Exceptions were made for financial hardship, religious beliefs, and other
specific circumstances.


5. What is the purpose of the Children's Health Insurance Program
(CHIP)?
A) To provide health insurance to low-income individuals over the age
of 65
B) To provide health insurance to children in low-income families
C) To reduce Medicaid premiums for families
D) To create a health insurance marketplace for children
Answer: B) To provide health insurance to children in low-income
families
Rationale: CHIP is a federal and state program that provides low-cost
health coverage to children in families that earn too much to qualify for
Medicaid but cannot afford private health insurance. CHIP covers a wide
range of services, including routine checkups, immunizations, doctor
visits, prescriptions, and dental and vision care.

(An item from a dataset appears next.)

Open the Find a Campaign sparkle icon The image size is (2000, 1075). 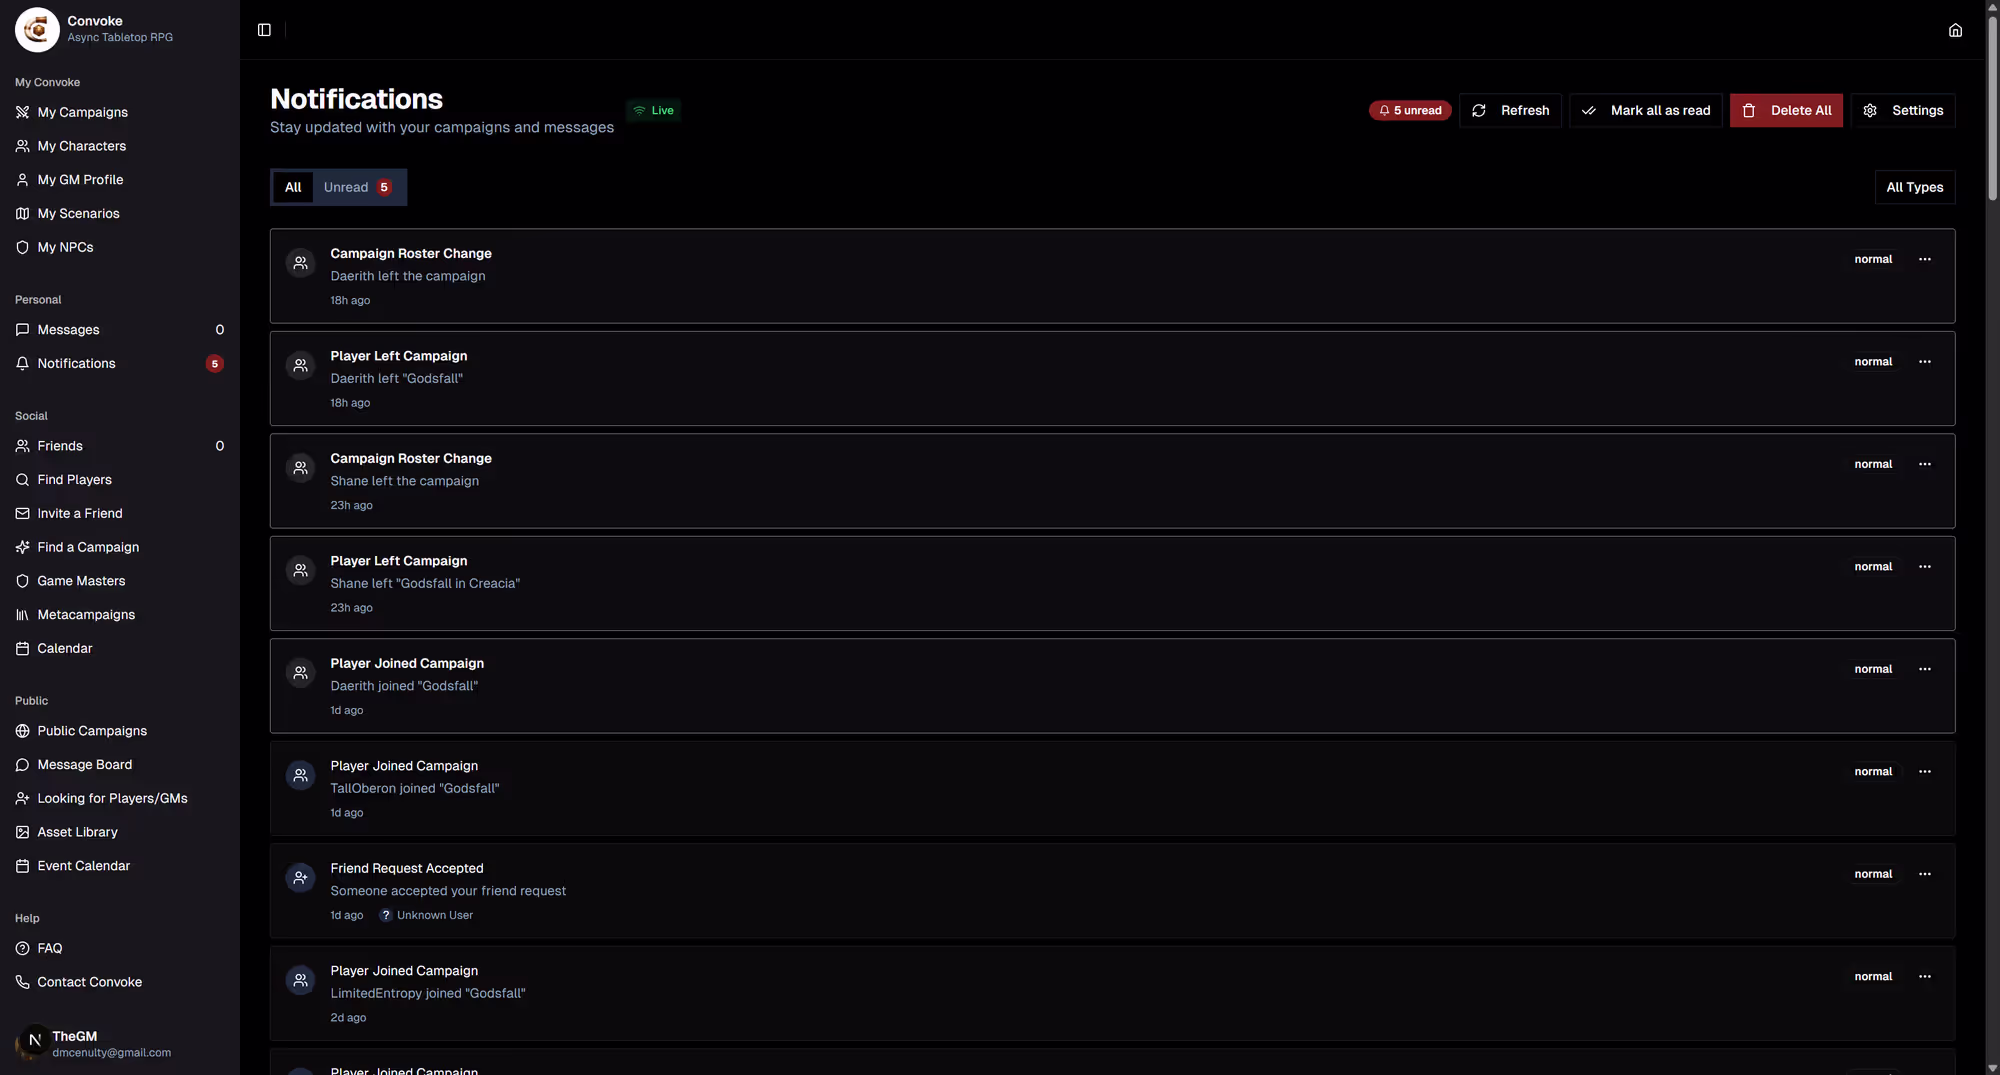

6. What is an "open enrollment period" in health insurance?
A) A period when you can only switch between Medicaid and private
insurance
B) A time during which individuals can enroll in or change their health
insurance plan without facing a penalty
C) A time when employers must offer health insurance to all employees
D) A time when health insurance premiums are at their lowest

, Answer: B) A time during which individuals can enroll in or change their
health insurance plan without facing a penalty
Rationale: The open enrollment period is the designated time each year
when individuals can sign up for or make changes to their health
insurance plan without facing a penalty. Outside of this period,
individuals can only enroll or make changes if they qualify for a Special
Enrollment Period due to certain life events (e.g., marriage, birth of a
child, or loss of other coverage).


7. Which of the following best describes the function of a high-
deductible health plan (HDHP)?
A) It has lower premiums and higher out-of-pocket costs than
traditional plans
B) It covers all medical expenses without the need for out-of-pocket
payments
C) It requires the use of only in-network providers
D) It limits access to care to prevent overuse of medical services
Answer: A) It has lower premiums and higher out-of-pocket costs than
traditional plans
Rationale: High-deductible health plans (HDHPs) offer lower monthly
premiums but higher deductibles and out-of-pocket costs. These plans
are often paired with Health Savings Accounts (HSAs) that allow
individuals to save pre-tax money for medical expenses. HDHPs are
designed to encourage consumers to shop for healthcare services more
carefully due to the higher out-of-pocket costs.